For 2026, Tanjga said Appian is forecasting $825 million in revenue at the midpoint of guidance, representing 13% growth, and about $100 million in EBITDA. He said Appian expects non-GAAP earnings per share of $1 at the midpoint, aided by revenue growth, margin expansion, lower interest expense and share repurchases. Tanjga also said Appian increased its buyback authorization from $50 million to $100 million after a strong start to the year.
About Appian (NASDAQ:APPN)
Appian Corporation is a global technology company specializing in low-code automation platforms designed to streamline business processes.
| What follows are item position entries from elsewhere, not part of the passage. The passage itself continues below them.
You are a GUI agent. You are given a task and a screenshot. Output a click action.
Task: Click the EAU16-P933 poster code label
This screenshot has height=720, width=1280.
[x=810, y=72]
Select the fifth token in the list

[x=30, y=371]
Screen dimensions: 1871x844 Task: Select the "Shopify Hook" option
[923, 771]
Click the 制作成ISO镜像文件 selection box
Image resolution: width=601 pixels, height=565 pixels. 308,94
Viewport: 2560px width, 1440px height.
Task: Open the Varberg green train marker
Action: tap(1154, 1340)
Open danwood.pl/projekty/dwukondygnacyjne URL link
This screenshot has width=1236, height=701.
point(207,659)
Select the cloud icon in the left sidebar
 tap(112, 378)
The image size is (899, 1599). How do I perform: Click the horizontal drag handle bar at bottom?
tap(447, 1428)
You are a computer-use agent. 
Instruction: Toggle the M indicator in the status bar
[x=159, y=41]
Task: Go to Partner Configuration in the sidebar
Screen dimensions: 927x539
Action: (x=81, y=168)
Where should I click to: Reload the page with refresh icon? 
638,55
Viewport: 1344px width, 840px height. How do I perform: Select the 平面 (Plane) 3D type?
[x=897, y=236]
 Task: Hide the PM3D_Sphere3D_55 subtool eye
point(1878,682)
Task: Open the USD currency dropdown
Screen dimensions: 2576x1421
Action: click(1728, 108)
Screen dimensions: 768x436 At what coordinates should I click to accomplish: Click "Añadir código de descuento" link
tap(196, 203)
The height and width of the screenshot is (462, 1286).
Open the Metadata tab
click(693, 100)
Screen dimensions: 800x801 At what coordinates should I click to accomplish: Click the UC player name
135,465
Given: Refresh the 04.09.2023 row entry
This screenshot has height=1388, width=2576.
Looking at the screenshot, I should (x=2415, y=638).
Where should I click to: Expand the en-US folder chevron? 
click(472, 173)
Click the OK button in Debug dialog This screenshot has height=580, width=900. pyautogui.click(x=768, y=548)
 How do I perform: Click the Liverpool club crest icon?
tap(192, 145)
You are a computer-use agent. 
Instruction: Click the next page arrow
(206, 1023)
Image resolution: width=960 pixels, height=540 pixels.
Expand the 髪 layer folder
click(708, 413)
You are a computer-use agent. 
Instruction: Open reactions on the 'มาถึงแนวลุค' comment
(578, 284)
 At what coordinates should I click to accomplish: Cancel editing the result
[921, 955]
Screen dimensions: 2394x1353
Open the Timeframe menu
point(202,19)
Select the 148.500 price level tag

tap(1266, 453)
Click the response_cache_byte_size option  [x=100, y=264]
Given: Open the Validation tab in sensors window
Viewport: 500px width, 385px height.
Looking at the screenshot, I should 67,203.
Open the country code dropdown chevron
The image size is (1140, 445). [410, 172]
Founded in 1999 by Matt Calkins, the company provides an integrated suite of tools that enables organizations to build enterprise applications and workflows rapidly with minimal hand coding. The platform combines process management, robotic process automation (RPA), artificial intelligence (AI) capabilities and data integration into a single environment, allowing businesses to accelerate digital transformation initiatives.
The core offering, the Appian Low-Code Platform, empowers users—ranging from professional developers to business analysts—to visually model, design and deploy applications that can automate complex operations, orchestrate tasks across systems, and deliver real-time analytics.